Canonical Log Lines, Evolved with OpenTelemetry

“Logs were designed for a different era. An era of monoliths, single servers, and problems you could reproduce locally.” — loggingsucks.com

The Problem with How We Log

Stripe’s 2019 blog post on canonical log lines is one of those rare engineering pieces that stays relevant for years. The idea is deceptively simple: instead of letting your request telemetry scatter across dozens of log lines that need to be joined at query time, you emit one fat, information-dense log line per request — a canonical record of everything that happened.

At Stripe, this single line contains HTTP method, path, status, authenticated user, rate-limiting decision, database query count, duration — all in one place:

[2019-03-18 22:48:32.999] canonical-log-line alloc_count=9123 auth_type=api_key
database_queries=34 duration=0.009 http_method=POST http_path=/v1/charges
http_status=200 key_id=mk_123 rate_allowed=true rate_quota=100 request_id=req_123

That one line lets them answer questions like “which users are being rate-limited the most?” with a query that takes ten seconds to write, not ten minutes. No joins. No correlating request IDs across five log lines. One record, one query.

This is genuinely good engineering. But it was written in 2019, referencing Splunk, fluentd, Kafka, and Redshift. The ecosystem has shifted. Today we have OpenTelemetry as a vendor-neutral telemetry standard and VictoriaMetrics/VictoriaLogs as a leaner, faster, radically cheaper backend. Let me show you how the idea lands in 2026.

What Stripe Got Right (And What the Ecosystem Missed)

Most logging in production falls into one of two failure modes:

Scatter logs. Five log lines per request, each with a piece of the story. Correlating them requires your log processing system to do expensive joins on a request ID — slow to run, painful to write under incident pressure.

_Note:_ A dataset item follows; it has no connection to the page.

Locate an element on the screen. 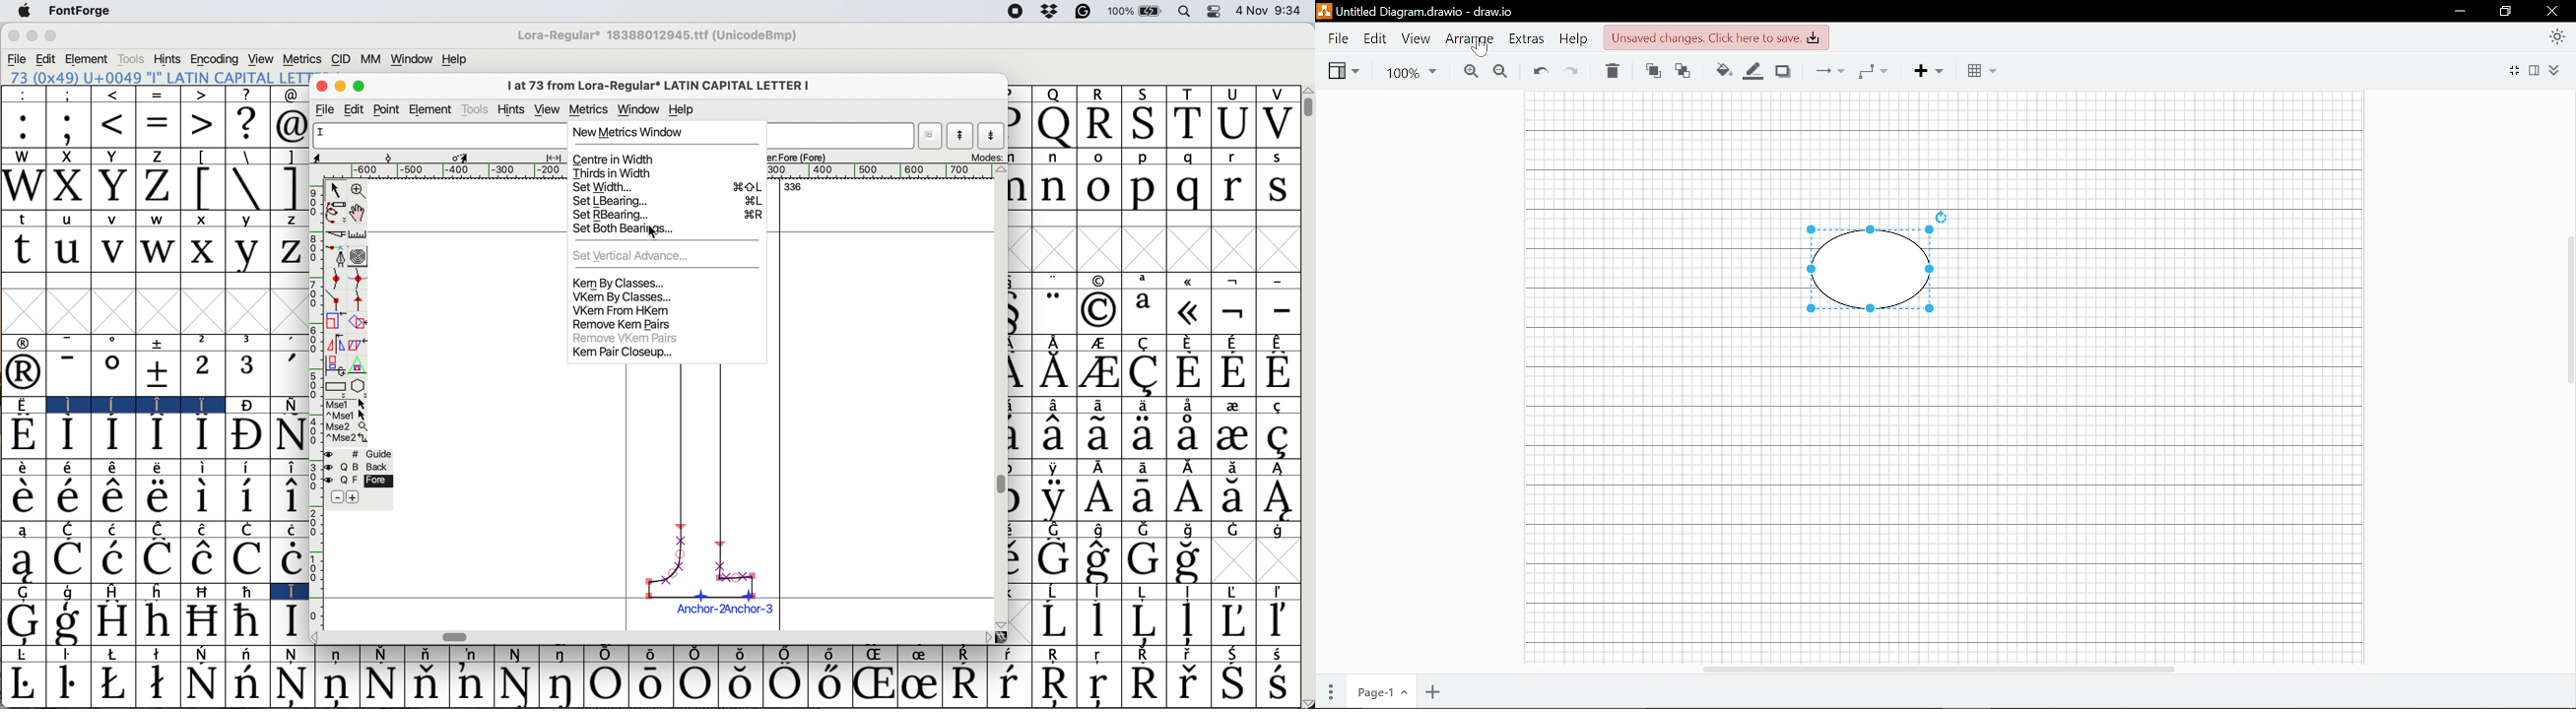 The height and width of the screenshot is (728, 2576). To back is located at coordinates (1684, 72).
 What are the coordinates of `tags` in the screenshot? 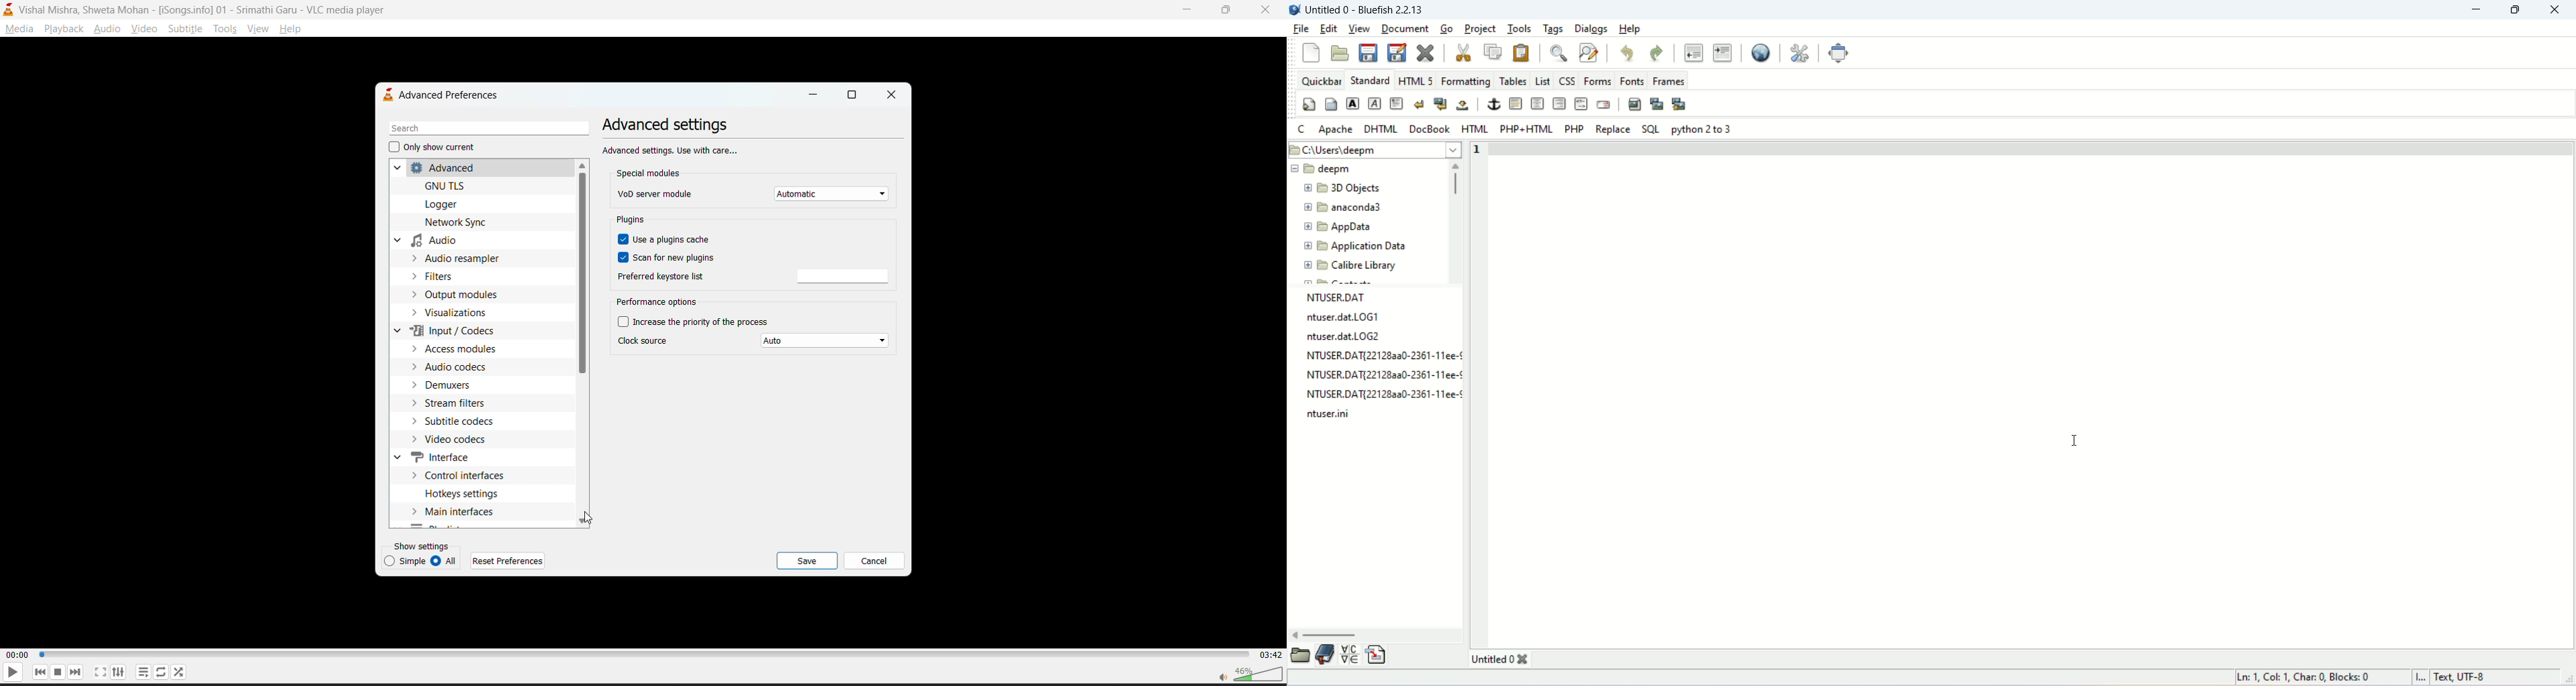 It's located at (1554, 28).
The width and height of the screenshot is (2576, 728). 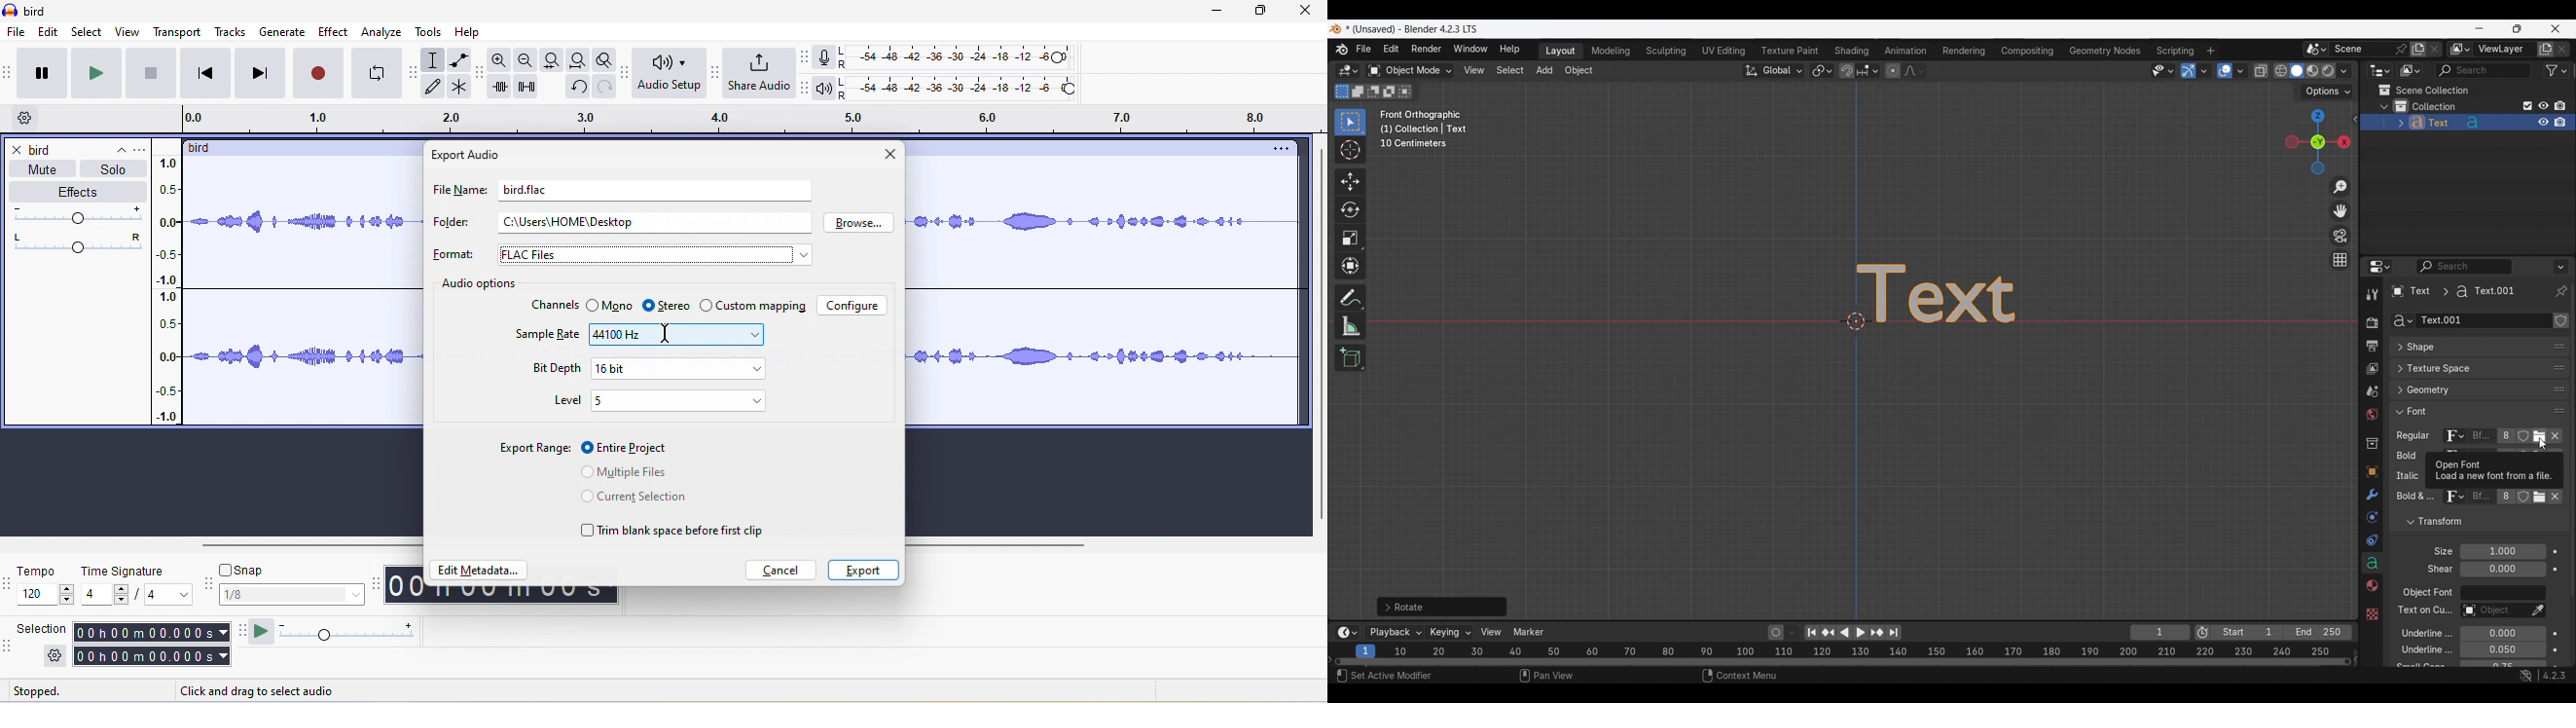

Metrics-only thinking. Pre-defined Prometheus dashboards are fast but completely inflexible. If you didn’t define the metric before the incident started, you can’t answer the question. You’re always partially flying blind.

Canonical log lines give you the best of both: the flexibility of logs with the query ergonomics approaching metrics. The modern observability community has rediscovered this under the name wide events — one comprehensive event per request, every attribute attached.

What the ecosystem has been slow to realize is that OpenTelemetry already provides the plumbing to emit these wide events in a standardized, vendor-neutral format — and VictoriaLogs provides the storage and query layer that makes exploiting them practical and cheap.

Bringing in OpenTelemetry

OpenTelemetry is a delivery mechanism and a data model. It doesn’t tell you what to log — that’s still your job. But it gives you a consistent way to structure, enrich, and ship telemetry to any backend.

The OTel log data model wraps your log record with these key fields:

Field	What it carries
`Body`	The primary log message
`Attributes`	Arbitrary key-value pairs — this is where your canonical fields live
`Resource`	The emitting entity (service name, k8s pod, host)
`TraceId` / `SpanId`	W3C Trace Context — automatic log-trace correlation
`SeverityNumber`	Standardized severity (INFO, WARN, ERROR)

The critical point: OTel Attributes are typed. duration is a float, not a string. db.query_count is an integer. This matters downstream — percentile calculations and range queries are significantly faster on typed fields than on parsed strings.

The Middleware Pattern

The implementation pattern is the same regardless of language. A single outer middleware initializes a context object, inner middleware layers (auth, rate limiter, etc.) annotate it with their piece of the story, and the outer middleware emits the final canonical line on the way out.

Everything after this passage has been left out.